Поговорили с Федором Савинцевым о том, что снимать там, где снимать нечего.

Федор Савинцев. 36 лет. Как профессиональный фотограф работает с 1999 года. Сотрудничал с агентствами Associated Press, France Press, был шеф-фотографом «Итар-ТАСС». В 2012 году вошел в список 50 лучших фотографов мира по версии Critical Mass Top 50. В 2018-м победил в престижном конкурсе Siena International Photo Awards в категории «Архитектура и урбанистика» с фотографией дачного поселка под Архангельском.
Ник Сушкевич
Федор Савинцев.
Ник Сушкевич
— Бывают случаи, когда вы что-то снимаете на телефон? Или это недостойно настоящего фотографа?
— Более чем достойно. Сейчас это массовый инструмент, как в 1970-х фотокамера «Зенит». Я спокойно снимаю на телефон.

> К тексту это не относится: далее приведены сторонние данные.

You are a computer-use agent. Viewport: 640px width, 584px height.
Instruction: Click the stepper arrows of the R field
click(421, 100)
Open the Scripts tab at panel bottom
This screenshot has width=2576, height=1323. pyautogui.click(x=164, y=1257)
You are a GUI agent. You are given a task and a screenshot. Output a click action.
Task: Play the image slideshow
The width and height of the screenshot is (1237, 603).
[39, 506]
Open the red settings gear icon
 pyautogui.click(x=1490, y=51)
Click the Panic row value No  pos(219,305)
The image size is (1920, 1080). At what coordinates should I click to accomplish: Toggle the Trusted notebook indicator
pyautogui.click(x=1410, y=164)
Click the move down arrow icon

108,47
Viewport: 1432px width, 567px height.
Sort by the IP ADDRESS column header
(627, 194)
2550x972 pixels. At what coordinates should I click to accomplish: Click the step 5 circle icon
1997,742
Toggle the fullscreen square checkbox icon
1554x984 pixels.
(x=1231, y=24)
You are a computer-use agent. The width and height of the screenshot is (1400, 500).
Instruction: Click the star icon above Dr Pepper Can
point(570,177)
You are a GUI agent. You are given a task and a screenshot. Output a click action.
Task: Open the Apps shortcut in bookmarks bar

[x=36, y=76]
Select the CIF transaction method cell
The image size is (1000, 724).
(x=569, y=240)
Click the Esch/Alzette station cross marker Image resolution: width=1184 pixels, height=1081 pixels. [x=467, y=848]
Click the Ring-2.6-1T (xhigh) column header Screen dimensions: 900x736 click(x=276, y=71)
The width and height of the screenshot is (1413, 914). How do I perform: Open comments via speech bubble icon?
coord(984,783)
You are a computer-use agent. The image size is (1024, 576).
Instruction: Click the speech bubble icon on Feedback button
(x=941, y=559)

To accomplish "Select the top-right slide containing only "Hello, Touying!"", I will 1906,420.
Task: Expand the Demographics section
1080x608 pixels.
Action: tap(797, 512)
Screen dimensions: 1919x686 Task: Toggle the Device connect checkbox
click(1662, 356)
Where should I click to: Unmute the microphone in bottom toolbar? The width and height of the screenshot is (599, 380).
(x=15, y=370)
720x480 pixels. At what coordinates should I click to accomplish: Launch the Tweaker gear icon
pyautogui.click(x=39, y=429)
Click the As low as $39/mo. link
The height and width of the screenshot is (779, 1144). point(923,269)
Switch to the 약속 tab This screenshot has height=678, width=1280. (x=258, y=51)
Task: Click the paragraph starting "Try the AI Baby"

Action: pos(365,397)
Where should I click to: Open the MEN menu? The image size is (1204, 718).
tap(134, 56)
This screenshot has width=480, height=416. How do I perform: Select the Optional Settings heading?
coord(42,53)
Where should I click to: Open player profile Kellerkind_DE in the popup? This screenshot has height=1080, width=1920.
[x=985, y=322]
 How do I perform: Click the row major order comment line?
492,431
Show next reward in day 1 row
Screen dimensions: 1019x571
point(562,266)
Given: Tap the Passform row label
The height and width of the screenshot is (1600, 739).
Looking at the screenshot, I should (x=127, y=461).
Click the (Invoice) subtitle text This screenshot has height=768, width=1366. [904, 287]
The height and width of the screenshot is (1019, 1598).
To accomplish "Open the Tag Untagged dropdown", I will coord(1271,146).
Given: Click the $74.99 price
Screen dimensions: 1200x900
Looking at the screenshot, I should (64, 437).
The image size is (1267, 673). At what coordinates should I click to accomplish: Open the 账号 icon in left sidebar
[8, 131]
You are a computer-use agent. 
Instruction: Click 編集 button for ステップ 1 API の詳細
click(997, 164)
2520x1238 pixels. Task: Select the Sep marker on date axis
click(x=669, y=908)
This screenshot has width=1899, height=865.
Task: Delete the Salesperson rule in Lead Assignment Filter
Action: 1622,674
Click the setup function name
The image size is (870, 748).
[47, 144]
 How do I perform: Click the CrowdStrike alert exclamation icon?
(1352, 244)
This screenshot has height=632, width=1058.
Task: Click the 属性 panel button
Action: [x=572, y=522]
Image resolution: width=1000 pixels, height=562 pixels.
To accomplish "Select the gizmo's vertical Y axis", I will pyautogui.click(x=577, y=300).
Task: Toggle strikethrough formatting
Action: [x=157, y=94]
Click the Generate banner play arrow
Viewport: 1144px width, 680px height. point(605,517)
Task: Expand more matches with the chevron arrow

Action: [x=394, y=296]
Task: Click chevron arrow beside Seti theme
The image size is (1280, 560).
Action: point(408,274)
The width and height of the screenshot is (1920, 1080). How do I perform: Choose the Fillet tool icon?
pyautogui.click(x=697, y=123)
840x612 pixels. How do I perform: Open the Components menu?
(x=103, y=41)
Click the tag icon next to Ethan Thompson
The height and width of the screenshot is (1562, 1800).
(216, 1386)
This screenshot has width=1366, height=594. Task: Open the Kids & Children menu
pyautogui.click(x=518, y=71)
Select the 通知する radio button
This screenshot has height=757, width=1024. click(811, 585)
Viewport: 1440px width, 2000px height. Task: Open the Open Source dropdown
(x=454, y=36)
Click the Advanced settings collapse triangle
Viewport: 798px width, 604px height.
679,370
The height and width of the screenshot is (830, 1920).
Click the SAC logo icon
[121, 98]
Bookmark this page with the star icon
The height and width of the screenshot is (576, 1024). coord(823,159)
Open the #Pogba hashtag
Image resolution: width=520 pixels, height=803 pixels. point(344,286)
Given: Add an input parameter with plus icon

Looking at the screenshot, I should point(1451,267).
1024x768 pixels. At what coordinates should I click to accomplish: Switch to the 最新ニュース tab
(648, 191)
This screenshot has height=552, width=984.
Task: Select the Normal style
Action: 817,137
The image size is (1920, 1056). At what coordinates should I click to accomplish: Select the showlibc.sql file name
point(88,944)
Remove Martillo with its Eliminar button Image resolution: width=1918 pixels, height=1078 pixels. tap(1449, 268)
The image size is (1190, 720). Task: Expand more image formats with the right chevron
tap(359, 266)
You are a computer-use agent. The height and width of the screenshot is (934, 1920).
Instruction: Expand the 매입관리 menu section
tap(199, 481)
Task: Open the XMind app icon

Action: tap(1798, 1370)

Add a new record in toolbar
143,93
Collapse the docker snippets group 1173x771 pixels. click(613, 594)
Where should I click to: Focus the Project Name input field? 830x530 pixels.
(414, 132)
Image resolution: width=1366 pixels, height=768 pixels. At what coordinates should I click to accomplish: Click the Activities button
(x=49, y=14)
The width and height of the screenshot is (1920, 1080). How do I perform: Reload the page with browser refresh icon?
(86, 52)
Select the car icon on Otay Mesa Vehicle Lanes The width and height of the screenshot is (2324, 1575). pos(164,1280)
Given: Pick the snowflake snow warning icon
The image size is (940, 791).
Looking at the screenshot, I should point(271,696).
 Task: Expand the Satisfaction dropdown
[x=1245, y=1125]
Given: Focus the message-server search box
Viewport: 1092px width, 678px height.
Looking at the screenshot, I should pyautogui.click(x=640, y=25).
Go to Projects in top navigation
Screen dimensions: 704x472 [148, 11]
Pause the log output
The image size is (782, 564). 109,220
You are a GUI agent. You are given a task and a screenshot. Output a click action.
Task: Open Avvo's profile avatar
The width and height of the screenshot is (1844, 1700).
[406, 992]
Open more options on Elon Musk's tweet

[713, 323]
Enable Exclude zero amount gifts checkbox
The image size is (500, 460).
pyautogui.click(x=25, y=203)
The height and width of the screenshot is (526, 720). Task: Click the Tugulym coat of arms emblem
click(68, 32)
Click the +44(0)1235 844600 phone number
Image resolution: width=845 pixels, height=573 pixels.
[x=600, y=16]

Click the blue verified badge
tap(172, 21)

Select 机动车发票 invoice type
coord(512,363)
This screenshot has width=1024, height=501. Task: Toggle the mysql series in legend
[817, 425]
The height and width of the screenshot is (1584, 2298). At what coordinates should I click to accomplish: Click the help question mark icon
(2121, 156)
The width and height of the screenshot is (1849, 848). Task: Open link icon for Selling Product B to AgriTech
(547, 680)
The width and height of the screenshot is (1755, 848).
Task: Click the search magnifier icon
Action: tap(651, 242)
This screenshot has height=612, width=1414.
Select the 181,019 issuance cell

— В каком телефоне лучшая камера?
— Я не знаю, в каком лучшая, но я использую американскую марку, мне достаточно. В последних моделях все хорошо, можно не беспокоиться, что какой-то кадр не получится.
Пекарня в Тбилиси.
Пекарня в Тбилиси.
— Какими фотоаппаратами вы пользуетесь?
— Для меня есть набор техники, а не определенные бренды. В основном использую пленку. Под рукой всегда четыре камеры: пленочная, цифровая, телефонная и маленькая «мыльница». Я обожаю снимать на «мыльницу», очень удобна своей компактностью.
  
— Где самое красивое место на Земле?
— Мне нравится тайга, бескрайнее пространство снега. А так — я кайфую от районов в Подмосковье, в которых болтаюсь. Красивейший — Рузский район.
Северное сияние, Онежское озеро.
Северное сияние, Онежское озеро.
— Как вы сфотографировали те самые домики под Архангельском (см. заглавное фото), за которые получили Siena International Photo Awards?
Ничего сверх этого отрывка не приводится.